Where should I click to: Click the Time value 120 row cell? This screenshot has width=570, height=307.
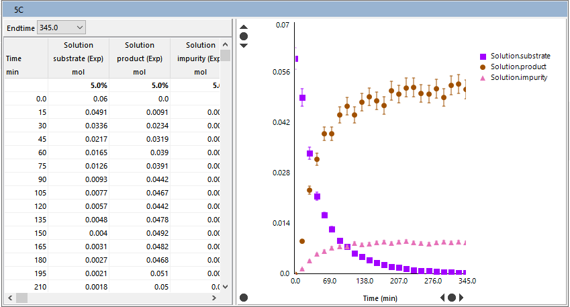click(x=26, y=206)
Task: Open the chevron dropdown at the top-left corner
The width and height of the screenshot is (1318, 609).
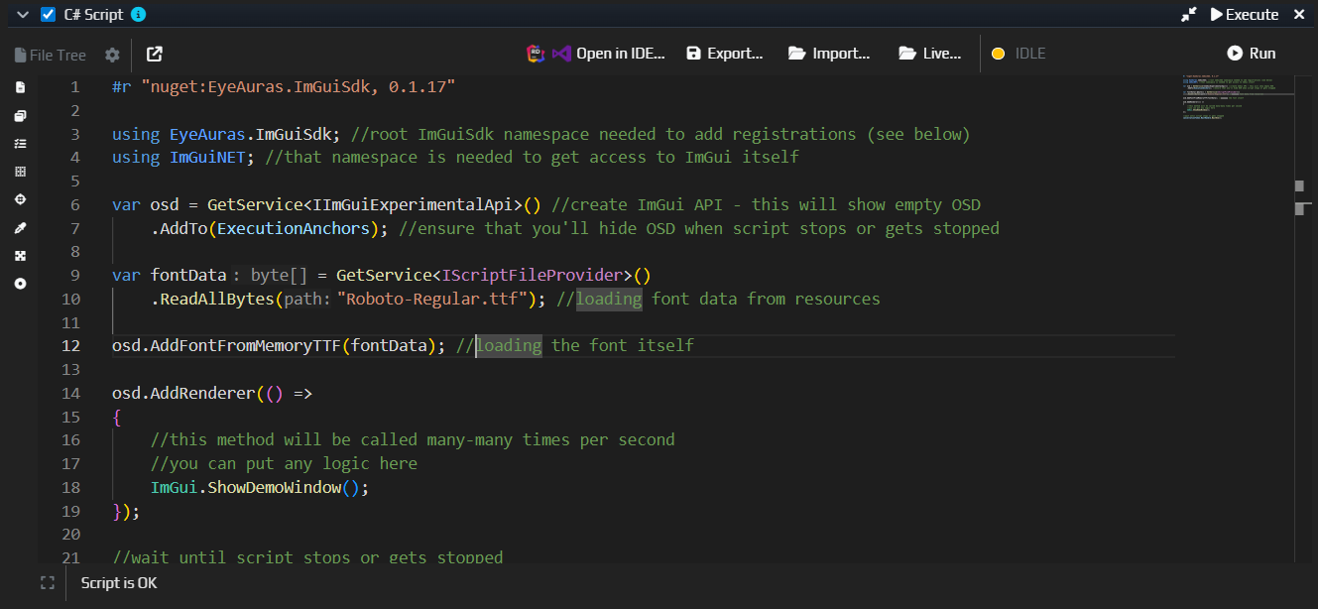Action: tap(22, 14)
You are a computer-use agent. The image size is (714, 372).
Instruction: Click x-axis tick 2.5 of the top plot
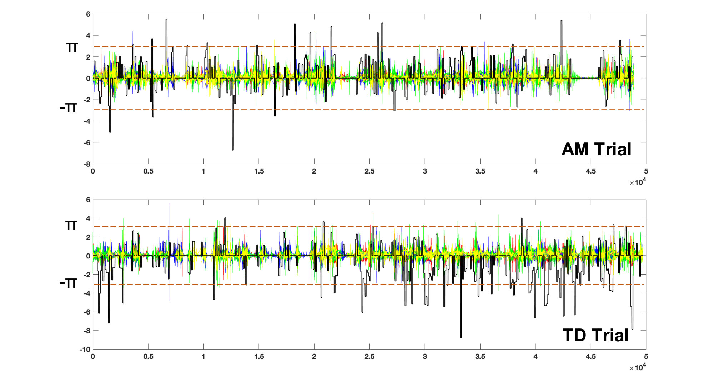(369, 171)
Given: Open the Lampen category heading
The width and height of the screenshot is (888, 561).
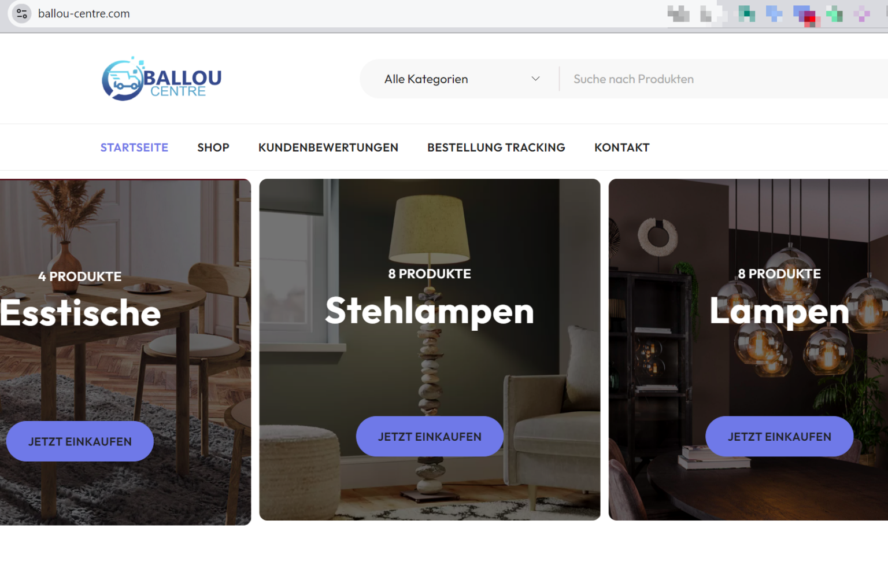Looking at the screenshot, I should [779, 311].
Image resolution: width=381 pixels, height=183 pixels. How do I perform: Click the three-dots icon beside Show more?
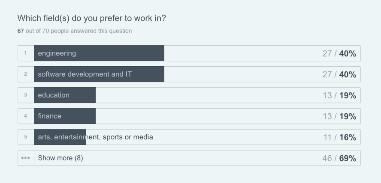(25, 158)
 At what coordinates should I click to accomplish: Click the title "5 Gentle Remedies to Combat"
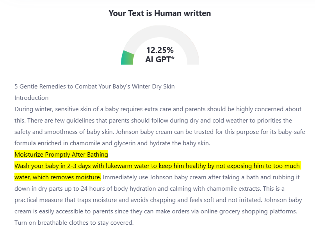(94, 86)
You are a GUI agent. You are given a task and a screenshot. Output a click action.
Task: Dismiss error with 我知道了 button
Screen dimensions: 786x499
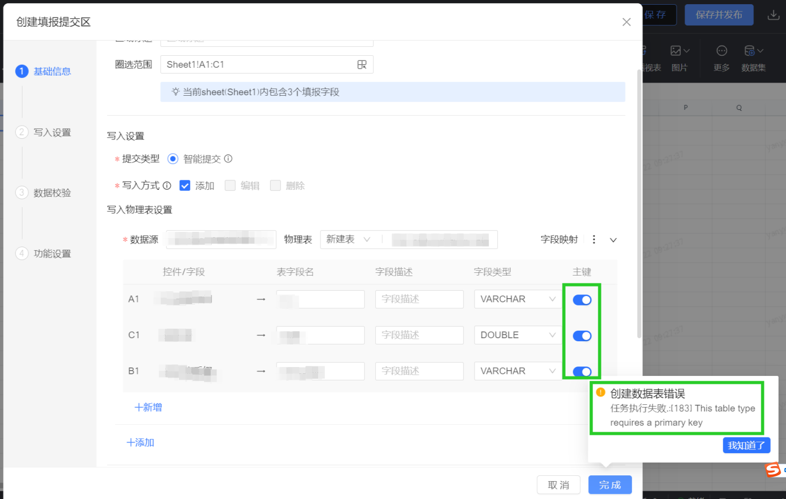(x=746, y=445)
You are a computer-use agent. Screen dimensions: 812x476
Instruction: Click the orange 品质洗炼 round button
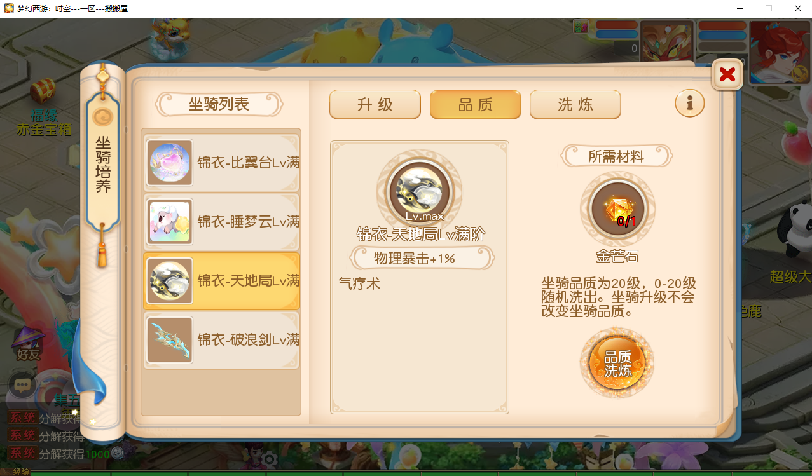(x=617, y=364)
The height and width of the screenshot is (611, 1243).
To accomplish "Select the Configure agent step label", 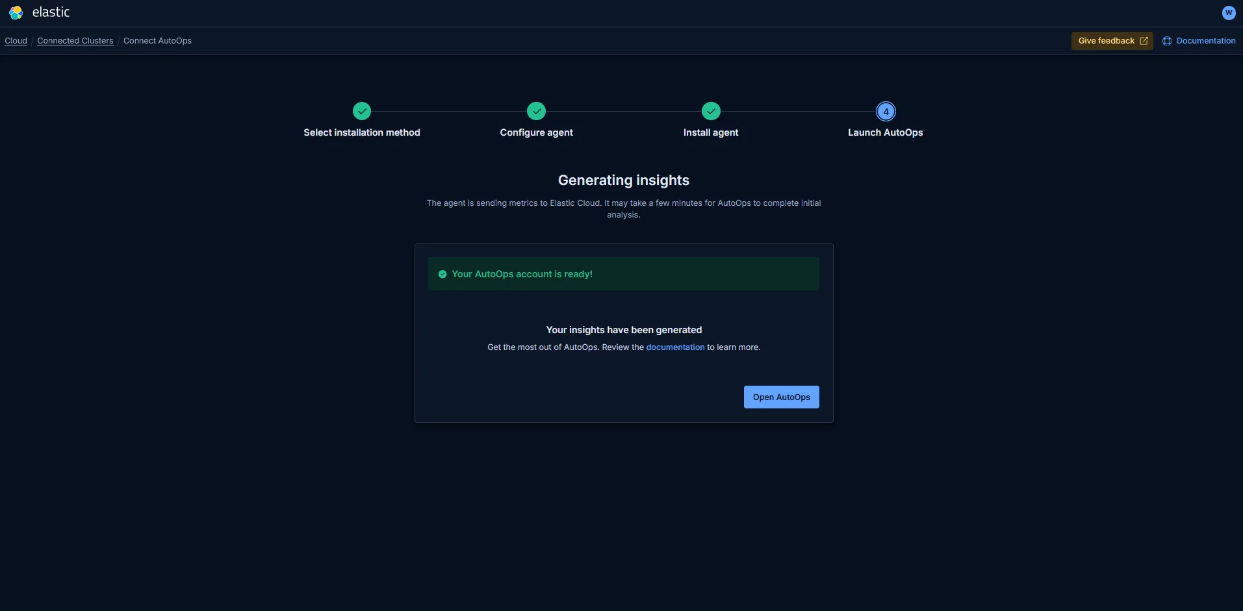I will [x=536, y=132].
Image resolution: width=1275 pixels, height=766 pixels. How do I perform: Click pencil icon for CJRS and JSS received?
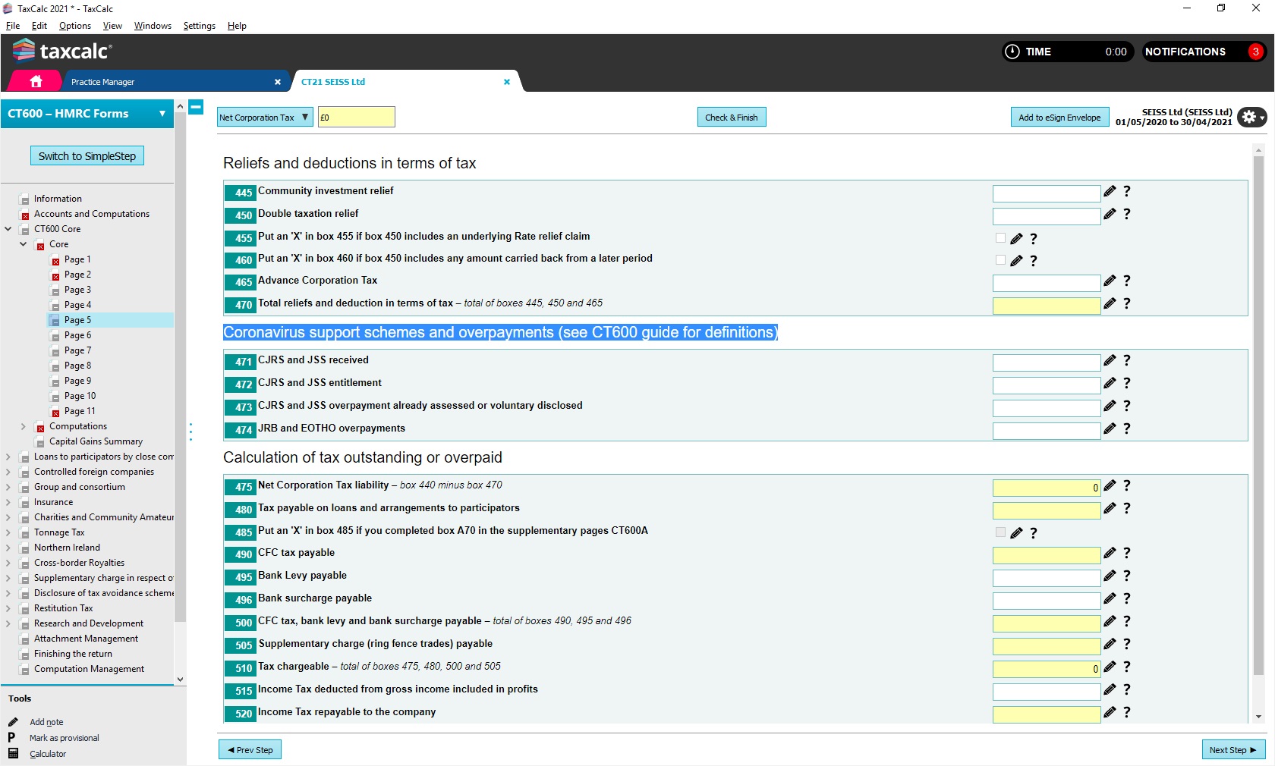[1110, 361]
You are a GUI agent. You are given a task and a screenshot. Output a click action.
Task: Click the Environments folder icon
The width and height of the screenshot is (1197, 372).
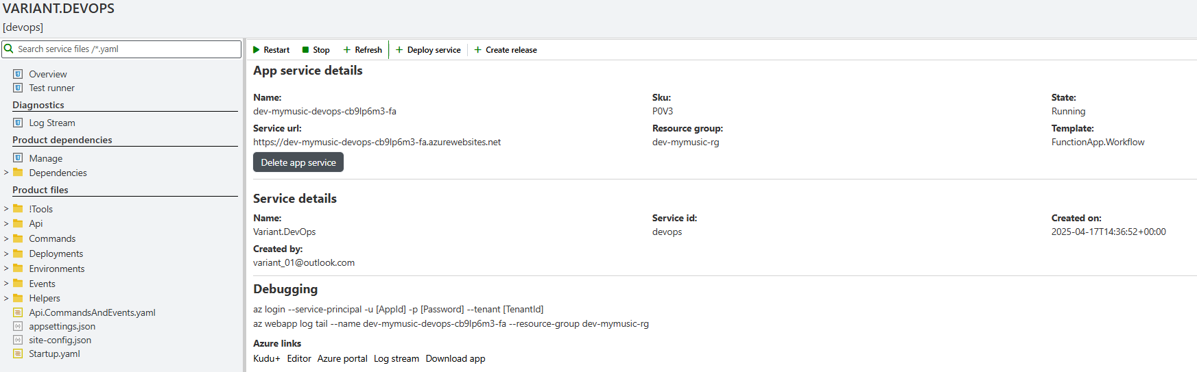(x=18, y=269)
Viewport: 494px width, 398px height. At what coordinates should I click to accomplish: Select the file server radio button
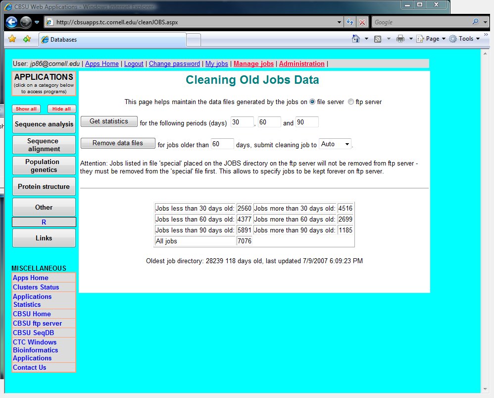[x=312, y=102]
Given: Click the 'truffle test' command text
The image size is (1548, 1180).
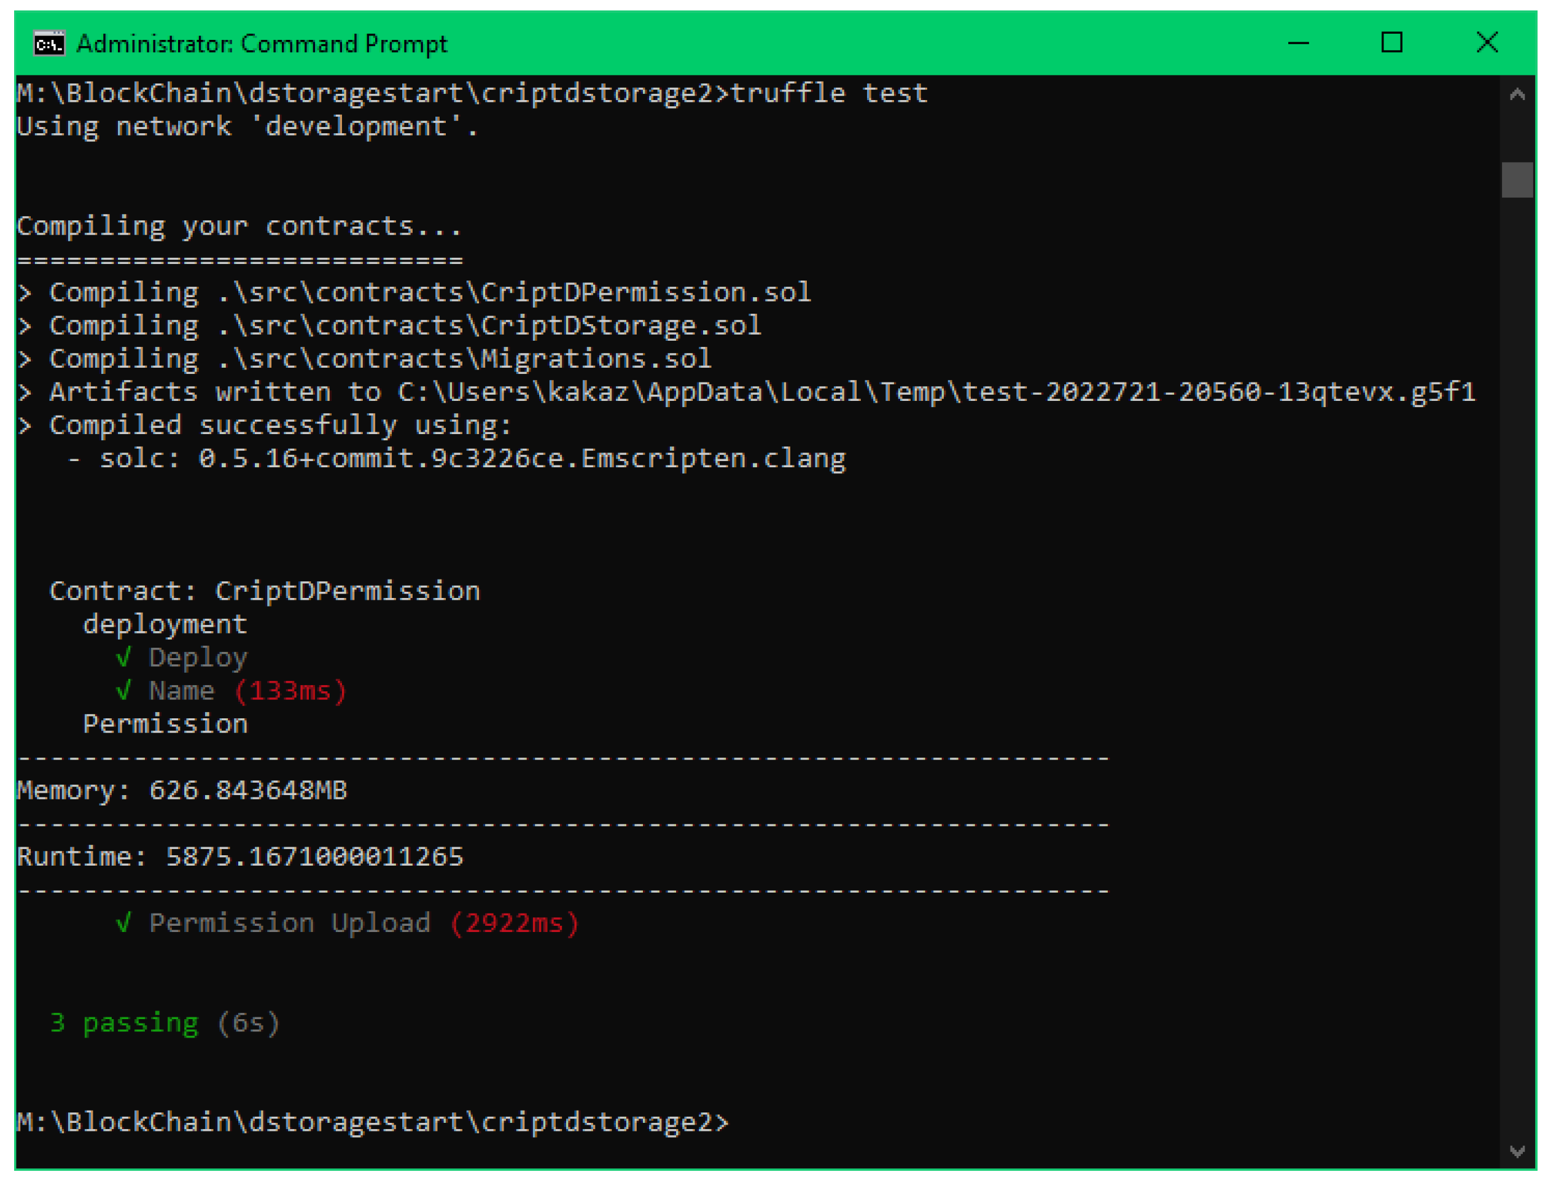Looking at the screenshot, I should pyautogui.click(x=829, y=93).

===

■ **Problem**: Write out again everything in the records from the line containing "Image resolution: width=1275" down to the end of the records, leaving out the pictures.

■ **Finished task**:
Image resolution: width=1275 pixels, height=766 pixels. How do I perform: Click pencil icon for CJRS and JSS received?
[1110, 361]
You are a GUI agent. You are given a task and a screenshot. Output a click action.
Task: Click the Environments folder icon
The width and height of the screenshot is (1197, 372).
(x=18, y=269)
Viewport: 494px width, 398px height. At what coordinates should I click to accomplish: Select the file server radio button
[x=312, y=102]
Given: Click the 'truffle test' command text
The image size is (1548, 1180).
Looking at the screenshot, I should pyautogui.click(x=829, y=93).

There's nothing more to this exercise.